## Document excerpt
>>>>>

SPLIT WAVEGUIDE FILTER

Abstract

A split waveguide filter is described. The split waveguide filter includes a first waveguide section having a first outer surface and a first inner surface and a second waveguide section having a second outer surface and a second inner surface. When the first waveguide section and the second waveguide section are mated together, the first inner surface and the second inner surface form a waveguide aperture. The split waveguide filter also includes a first collar clamp for securing a first portion of the mated first waveguide section and second waveguide section together; and a second collar clamp for securing a second portion of the mated first waveguide section and second waveguide section together.

Claims

1. A split waveguide filter comprising: a first waveguide section having a first outer surface and a first inner surface; a second waveguide section having a second outer surface and a second inner surface; wherein when said first waveguide section and said second waveguide section are mated together, the first inner surface and the second inner surface form a waveguide aperture; a first collar clamp for securing a first portion of the mated first waveguide section and second waveguide section together; and a second collar clamp for securing a second portion of the mated first waveguide section and second waveguide section together.

2. The split waveguide filter of claim 1, wherein the first waveguide section and the second waveguide section are threaded on the first outer surface and the second outer surface, and further comprising: a first threaded flanged nut threaded onto the mated first waveguide section and second waveguide section next to the first collar clamp; and a second threaded flanged nut threaded onto the mated first waveguide section and second waveguide section next to the second collar clamp.

<<<<<

## Raw data
>>>>>

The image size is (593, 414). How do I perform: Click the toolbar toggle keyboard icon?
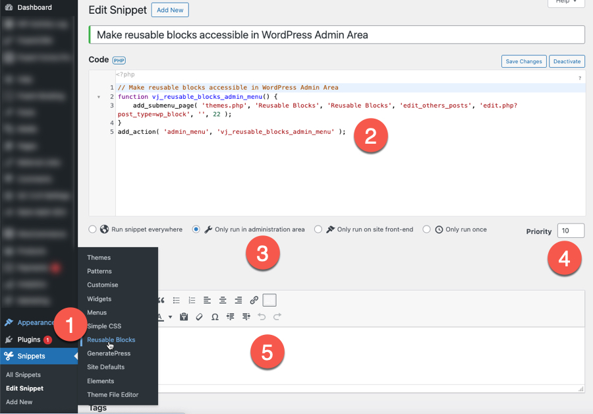[269, 301]
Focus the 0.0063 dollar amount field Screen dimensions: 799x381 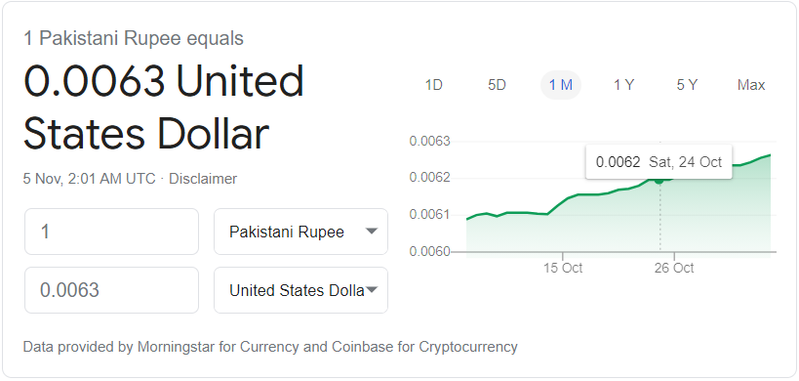tap(111, 290)
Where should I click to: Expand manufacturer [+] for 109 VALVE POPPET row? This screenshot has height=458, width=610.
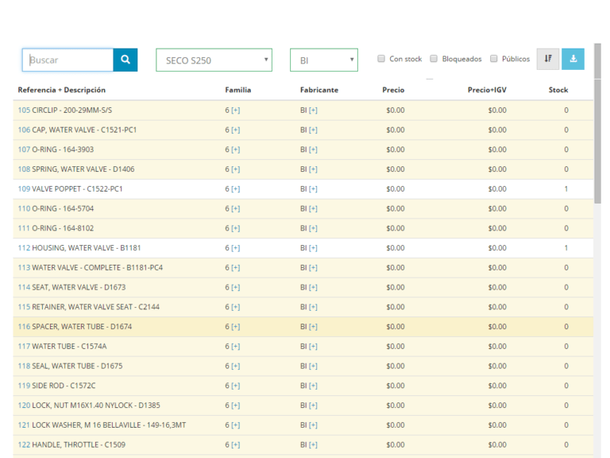point(313,189)
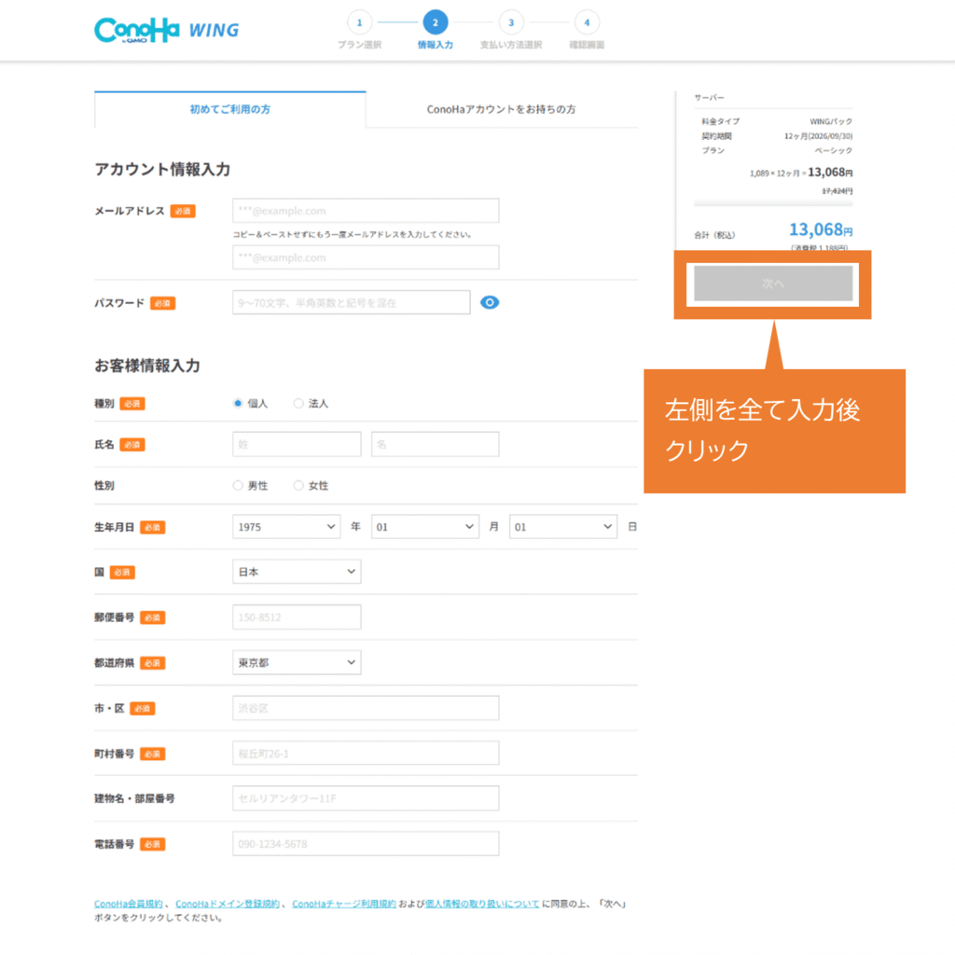The image size is (955, 955).
Task: Open the ConoHa会員規約 link
Action: 130,904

<<<<<

## Problems and tasks
• A. Reproduce the patent excerpt starting with "2. The split" and going on through "second collar clamp.", switching "flanged nut" to "lock nut".
• B. Does the patent excerpt support each statement below? Answer yes or no for each, quoting the words that decide it.
(i) Mating the two waveguide sections makes their inner surfaces form a waveguide aperture.
(ii) The filter is secured with only one collar clamp.
(iii) Claim 2 places the threads on the inner surfaces of the waveguide sections.

## Results for the exercise
• A.
2. The split waveguide filter of claim 1, wherein the first waveguide section and the second waveguide section are threaded on the first outer surface and the second outer surface, and further comprising: a first threaded lock nut threaded onto the mated first waveguide section and second waveguide section next to the first collar clamp; and a second threaded lock nut threaded onto the mated first waveguide section and second waveguide section next to the second collar clamp.

• B.
(i) Yes: "the first inner surface and the second inner surface form a waveguide aperture"
(ii) No: "a second collar clamp for securing a second portion of the mated first waveguide section and second waveguide section together"
(iii) No: "are threaded on the first outer surface and the second outer surface"